Cultivating Focused Attention: An Intensive Retreat for Mental Health Professionals

With Bill Morgan, PsyD, Susan Morgan, MSN, RN, CS and Ron Siegel, PsyD

July 2 - 9, 2024

Program is fully booked

Focused attention, or concentration (samadhi, in Pali) is the weakest link in practice for most meditators. This is no surprise given our cultural penchant for multi-tasking and the accelerating speed and quantity of sensory stimulation in which we are immersed.

Nonetheless, in many meditative traditions, concentration is seen as a prerequisite for deepening insight. It can also serve as a balm for settling our dysregulated nervous systems and a respite, refuge, and port in the stormy seas of daily life.

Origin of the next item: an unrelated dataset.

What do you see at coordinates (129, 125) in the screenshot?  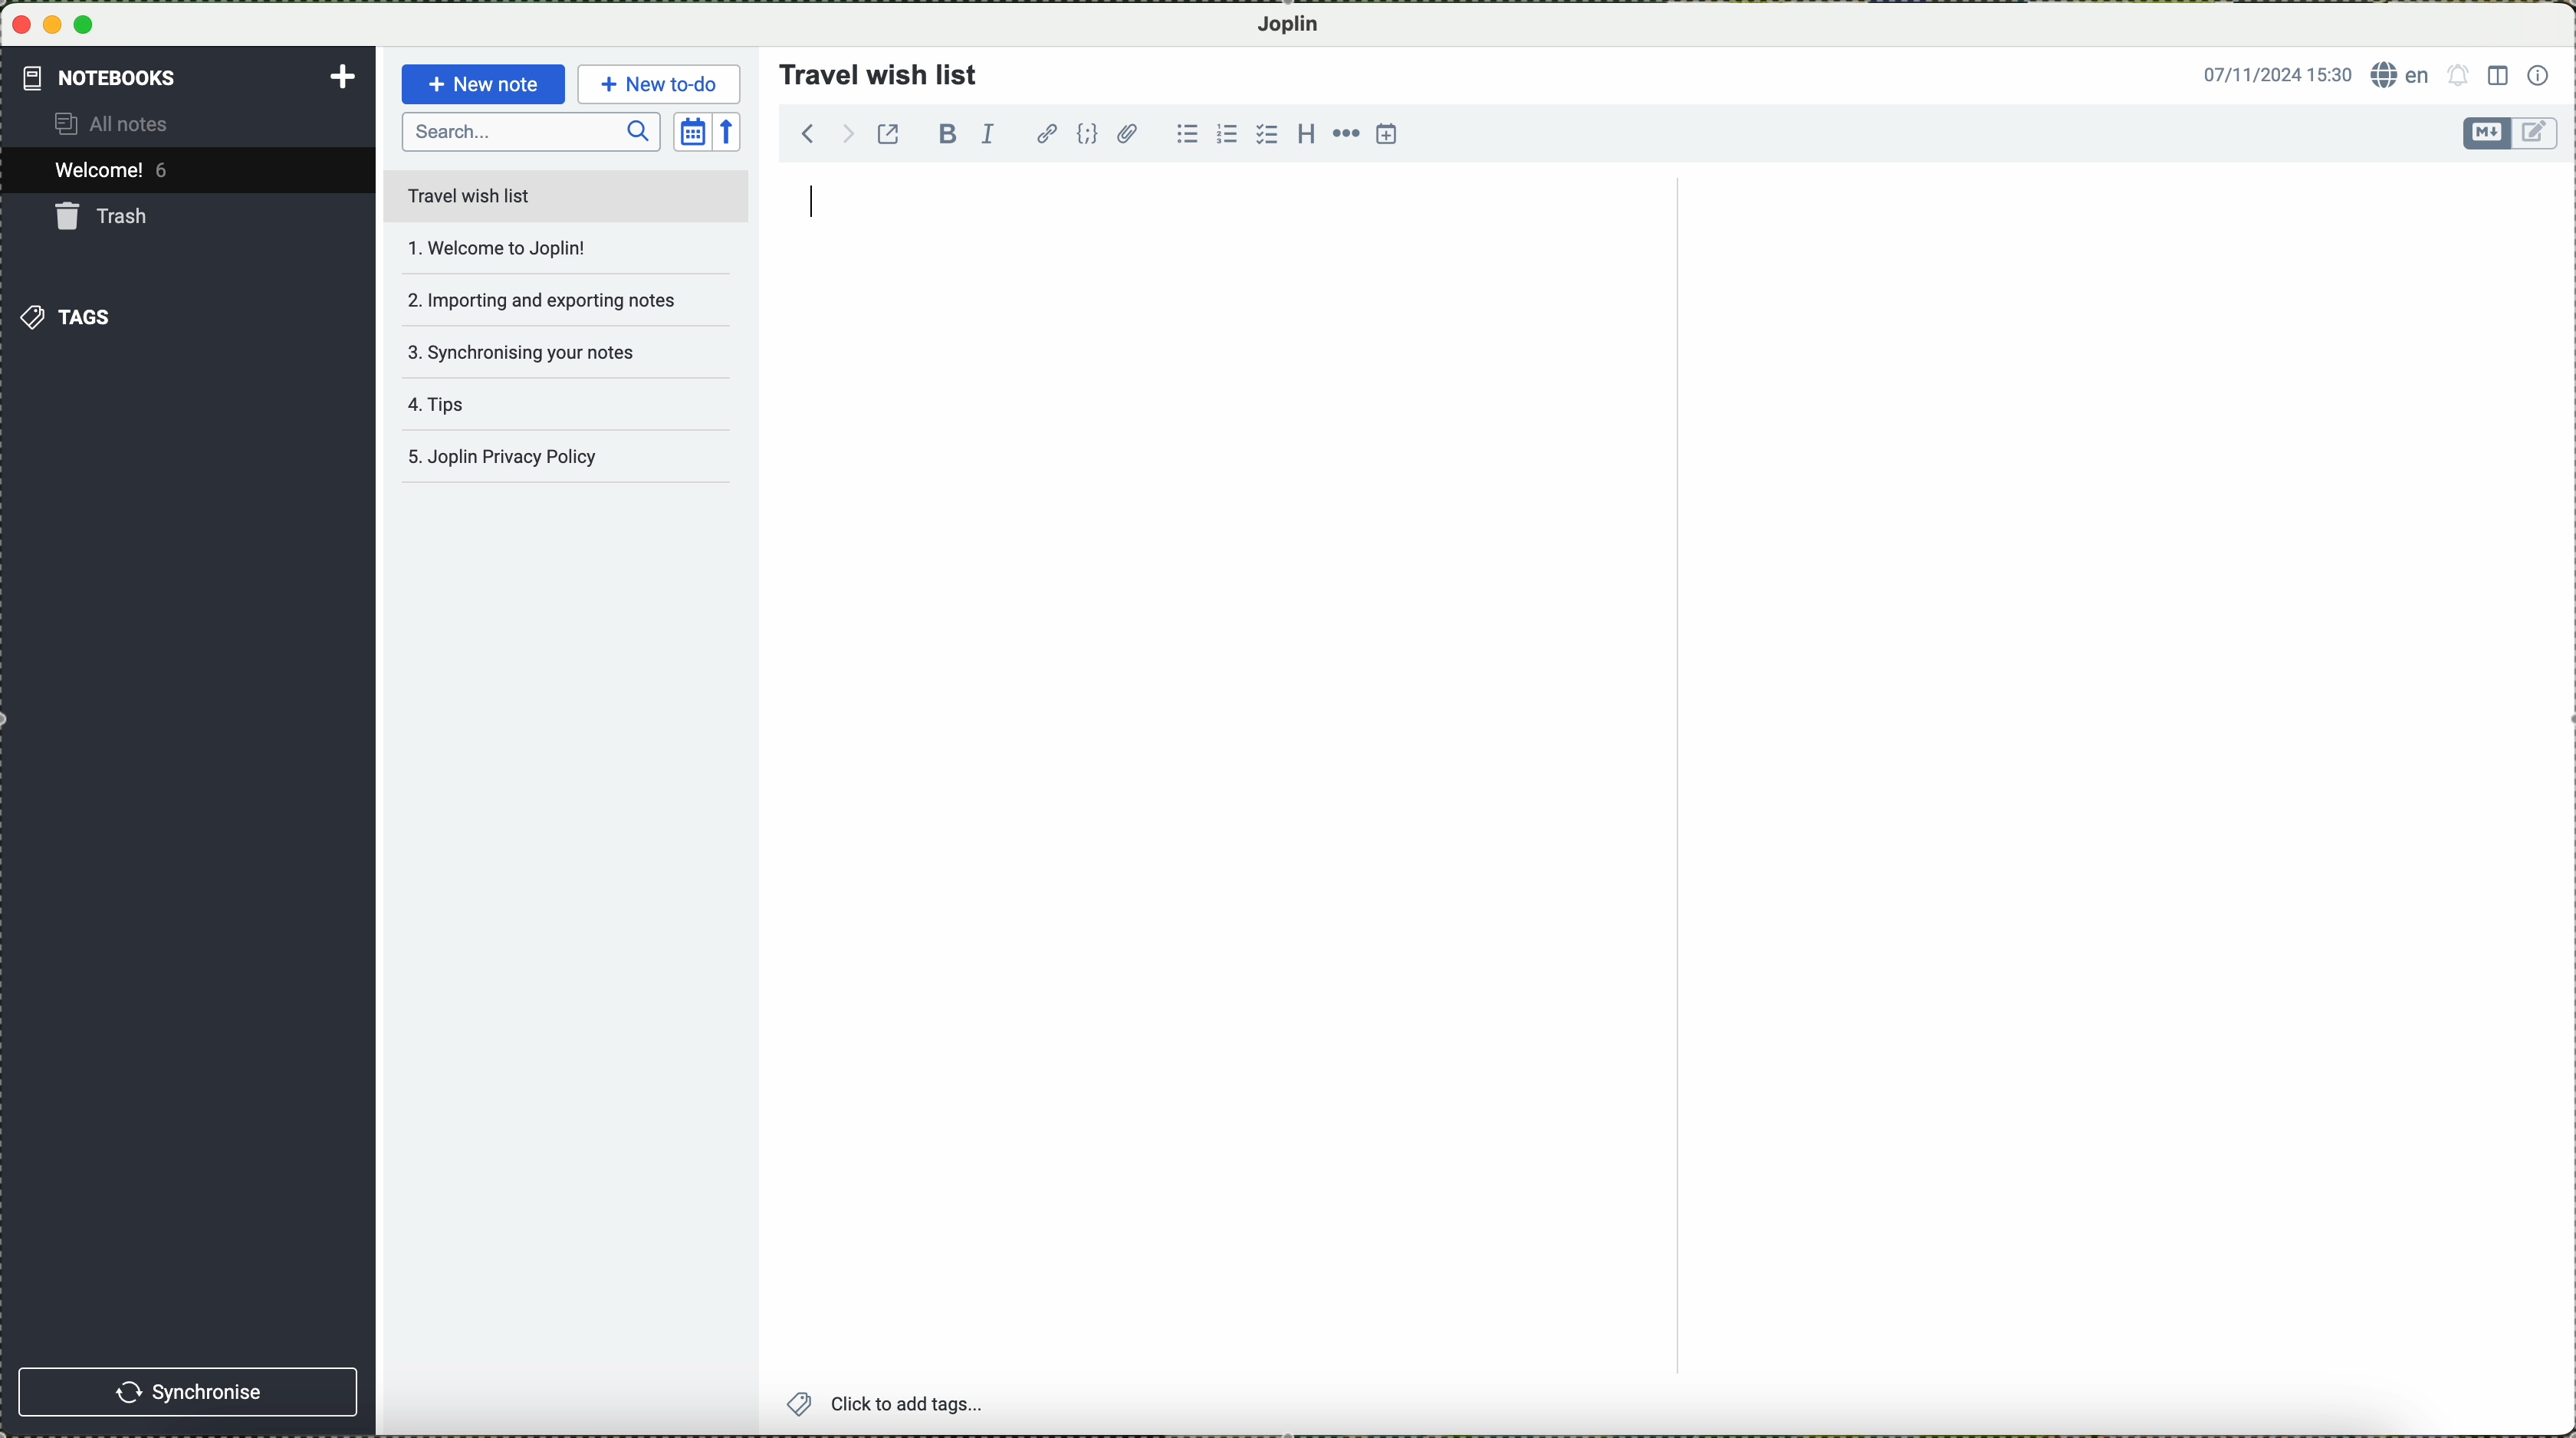 I see `all notes` at bounding box center [129, 125].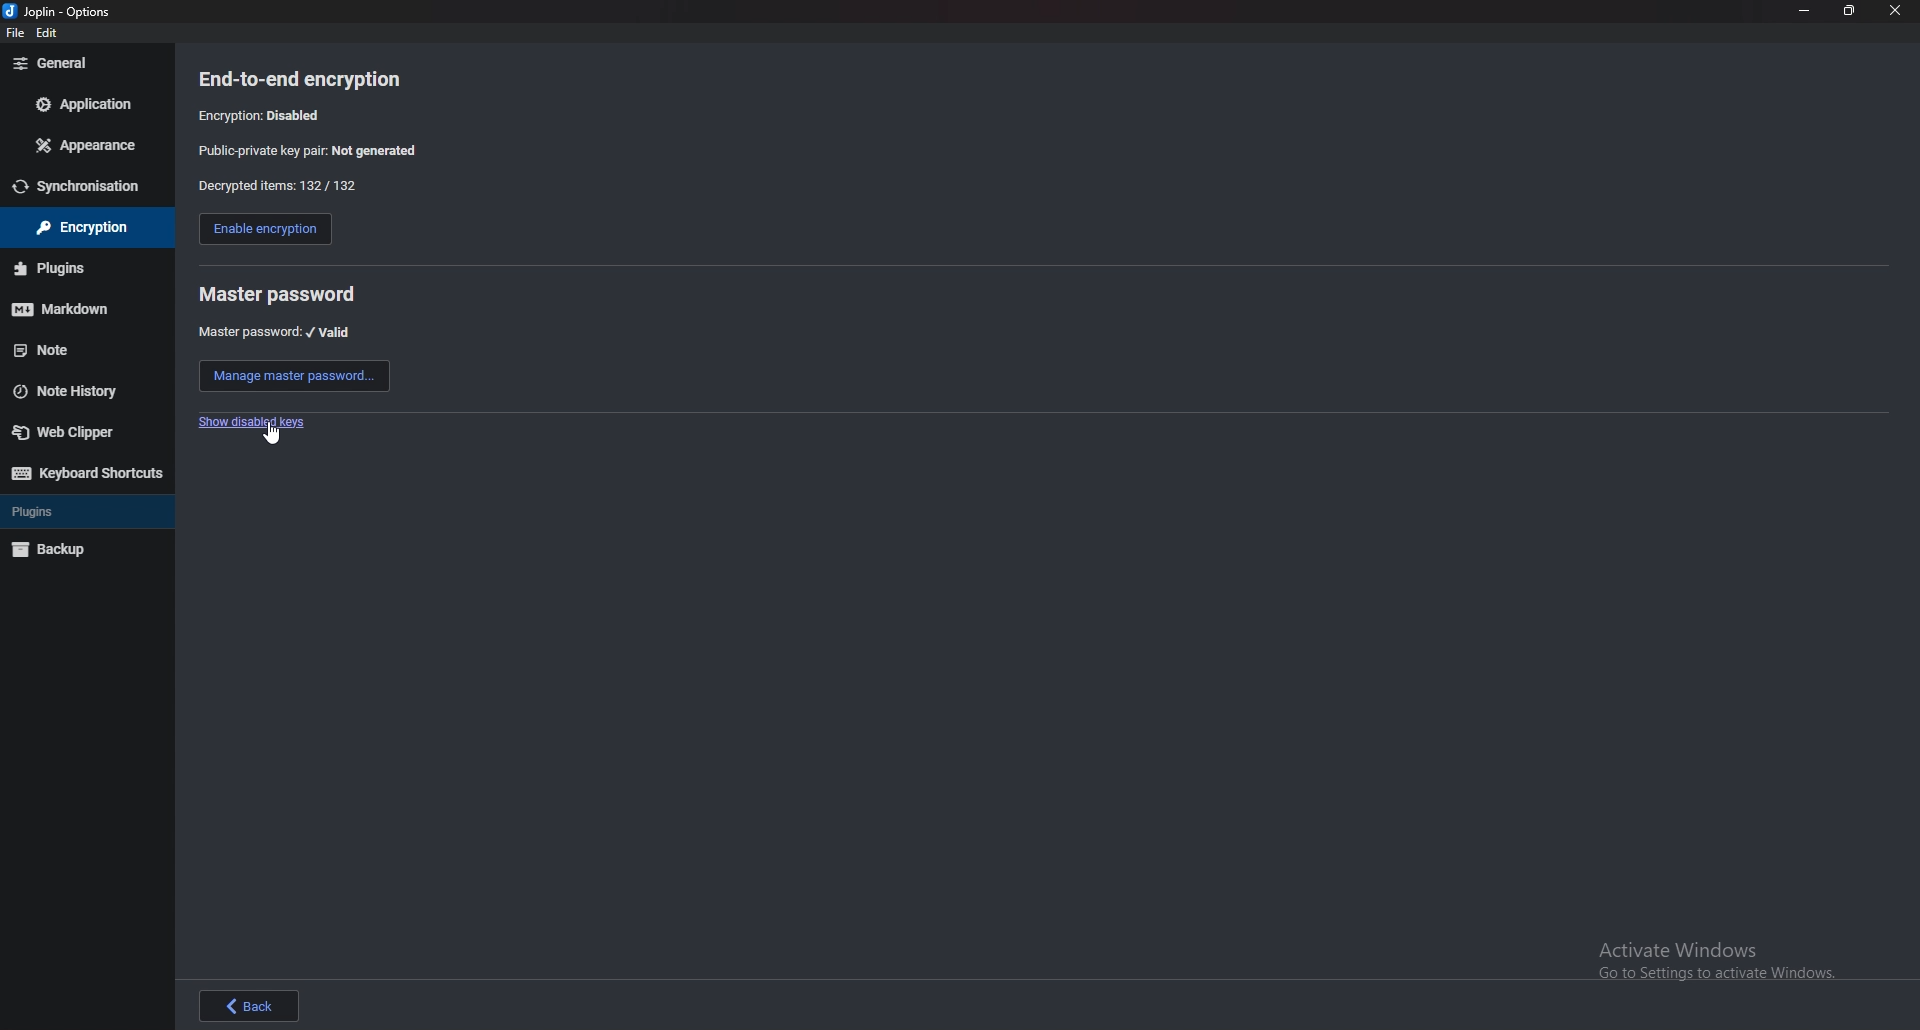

This kind of practice is an invaluable resource for emotional regulation for both clinicians and our clients, as we walk alone together through turbulent times.

During this retreat we will explore creative methods of practicing and deepening concentration. We will identify approaches that are not helpful, leading to frustration and discouragement, as well as methods that are most effective and accessible for individuals of different personality types and cultural backgrounds.

Our teaching will be experience-near, focusing on the development of tailored mindfulness and compassion practices and their application in our clinical and human service work with others—including particularly those practices that support accurate empathy and therapeutic presence.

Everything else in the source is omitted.